From 1874e12a0343cc86935d5ce3b544b4b32359d703 Mon Sep 17 00:00:00 2001
From: Fabian Keil <fk@fabiankeil.de>
Date: Sun, 20 Mar 2011 11:50:28 +0000
Subject: [PATCH] In server_content_encoding(), mark the content as taboo for
 filtering if SDCH compression is used

If SDCH was combined with a supported compression algorithm,
we'd previously try to decompress it, when successful apply
the enabled filters and ditch the Content-Encoding header
even though the SDCH compression wasn't removed.

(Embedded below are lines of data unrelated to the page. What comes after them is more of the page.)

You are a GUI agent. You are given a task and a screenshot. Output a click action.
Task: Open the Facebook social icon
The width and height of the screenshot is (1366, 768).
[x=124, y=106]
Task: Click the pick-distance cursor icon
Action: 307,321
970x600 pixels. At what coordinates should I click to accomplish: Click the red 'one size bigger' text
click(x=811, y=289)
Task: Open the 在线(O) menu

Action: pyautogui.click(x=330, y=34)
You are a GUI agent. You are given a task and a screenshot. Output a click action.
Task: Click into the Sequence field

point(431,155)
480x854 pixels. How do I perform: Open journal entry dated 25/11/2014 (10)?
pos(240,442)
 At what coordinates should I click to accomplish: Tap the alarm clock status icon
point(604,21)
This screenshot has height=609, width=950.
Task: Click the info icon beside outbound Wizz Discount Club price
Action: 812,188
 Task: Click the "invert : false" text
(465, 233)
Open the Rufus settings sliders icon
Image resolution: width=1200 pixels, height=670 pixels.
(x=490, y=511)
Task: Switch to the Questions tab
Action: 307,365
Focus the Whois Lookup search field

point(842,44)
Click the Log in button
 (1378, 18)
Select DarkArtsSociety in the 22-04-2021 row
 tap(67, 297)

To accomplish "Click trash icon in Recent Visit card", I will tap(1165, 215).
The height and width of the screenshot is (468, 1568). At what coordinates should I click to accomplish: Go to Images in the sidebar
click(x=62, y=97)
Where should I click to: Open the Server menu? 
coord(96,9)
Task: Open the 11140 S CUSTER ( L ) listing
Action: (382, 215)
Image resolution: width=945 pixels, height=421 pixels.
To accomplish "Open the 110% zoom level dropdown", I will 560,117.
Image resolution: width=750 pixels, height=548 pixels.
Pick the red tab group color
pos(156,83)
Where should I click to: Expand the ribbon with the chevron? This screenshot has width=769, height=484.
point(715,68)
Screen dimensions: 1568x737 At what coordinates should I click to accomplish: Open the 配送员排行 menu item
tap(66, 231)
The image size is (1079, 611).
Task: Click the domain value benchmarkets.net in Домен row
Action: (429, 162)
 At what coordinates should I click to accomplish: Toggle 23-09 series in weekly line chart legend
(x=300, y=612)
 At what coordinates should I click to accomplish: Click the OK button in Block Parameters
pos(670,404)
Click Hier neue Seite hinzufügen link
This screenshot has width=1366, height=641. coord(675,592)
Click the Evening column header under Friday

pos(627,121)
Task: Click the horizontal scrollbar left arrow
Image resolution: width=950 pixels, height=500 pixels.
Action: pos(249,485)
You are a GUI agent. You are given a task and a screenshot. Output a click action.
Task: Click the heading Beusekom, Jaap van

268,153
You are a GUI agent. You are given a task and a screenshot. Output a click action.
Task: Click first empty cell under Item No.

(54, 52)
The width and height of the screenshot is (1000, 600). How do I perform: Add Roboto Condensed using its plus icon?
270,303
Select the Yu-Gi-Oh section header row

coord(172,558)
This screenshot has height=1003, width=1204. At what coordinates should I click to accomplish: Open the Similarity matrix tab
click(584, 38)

Reported by zebul666 in #3225863.

I get the impression that filtering SDCH-compressed content
actually isn't guaranteed to cause problems as long as the
client still gets a "Content-Encoding: sdch" header, so we
should probably eventually allow users who want to risk it
to do so by explicitly enforcing filtering.

While at it, mark a bunch of other, partly-related, problems
in server_content_encoding() that should be addressed someday.
---
 parsers.c | 39 +++++++++++++++++++++++++++++++++++++--
 1 file changed, 37 insertions(+), 2 deletions(-)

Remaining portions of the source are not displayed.